Provided by Emergen-C

Whether you love going on long runs, taking Spinning classes, or lifting weights, you know that working out takes a lot of energy. That’s where a healthy diet comes in: Eating the right things at the right times can help you feel stronger, last longer, and recover faster.

an Apple a Day

Before your workout:

The goal here is storing up some energy to power through the coming sweat session. Reach for something with carbohydrates in it—this will give your muscles the fuel they need to work hard—and avoid too much fiber. One good choice is a simple piece of fruit, like an apple or banana. To give your body time to digest, eat at least an hour before you work out. (Depending on the duration and intensity of your workout, this can get cut down to 30 minutes if you’re an early morning exerciser.)

During your workout:

If you’re exercising for less than an hour, there’s no need to worry about a mid-workout snack.

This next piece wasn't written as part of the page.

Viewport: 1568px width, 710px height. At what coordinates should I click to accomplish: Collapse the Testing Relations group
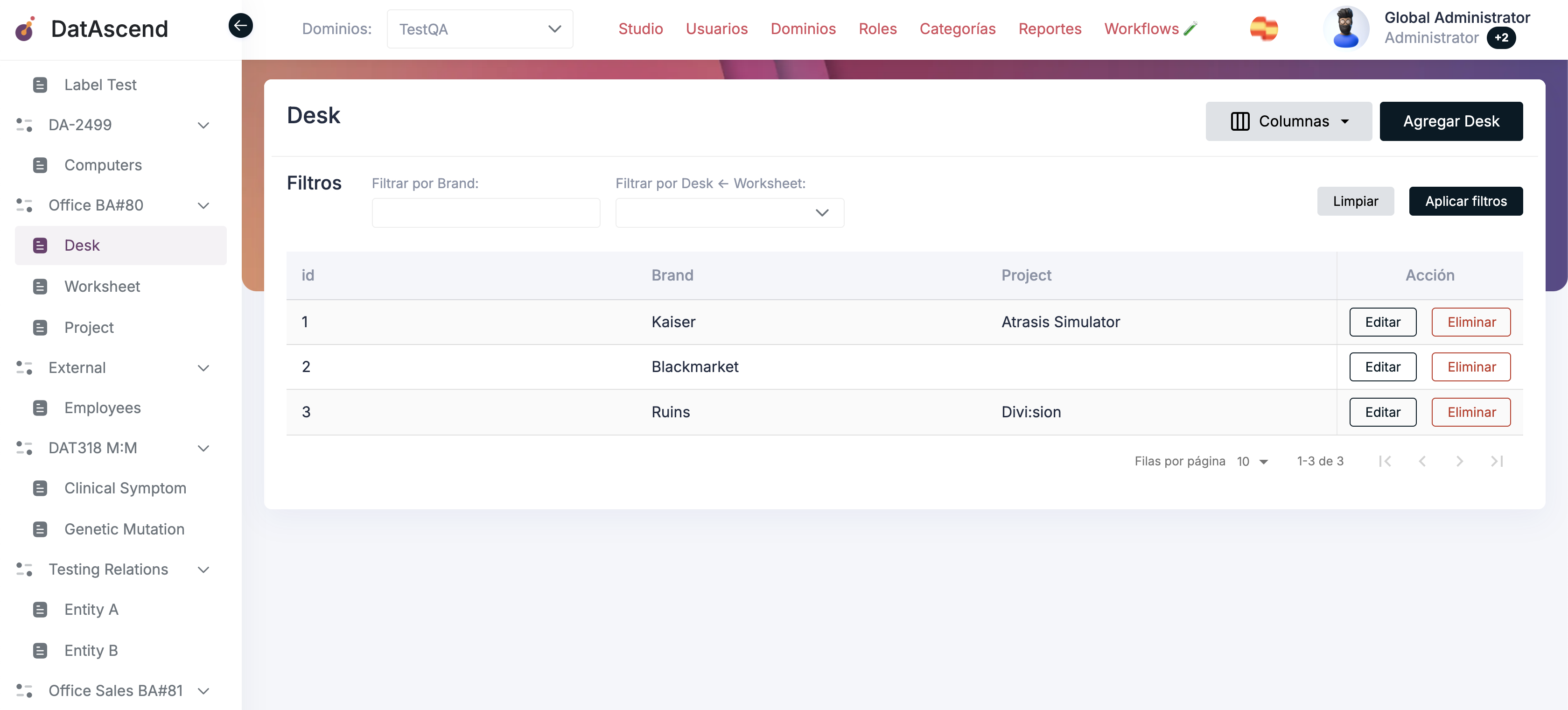tap(203, 570)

But longer bouts of exercise do require some replenishment while they’re underway. The best refuel combo is a one-two punch of fluids and carbohydrates. Hydrate and replace your electrolytes with Emergen-C Hydration+, a new sports drink mix. If your workout is superlong, get carbs from sports gels.

After your workout:

Now it’s time to repair your body. Within roughly 20 minutes of hanging up your gym towel, eat a mix of protein and carbohydrates. The carbohydrates will help replace muscle glycogen; the protein will help with muscle repair and recovery. Grab a chocolate milk, some yogurt and berries, or a few slices of turkey on a piece of whole wheat bread.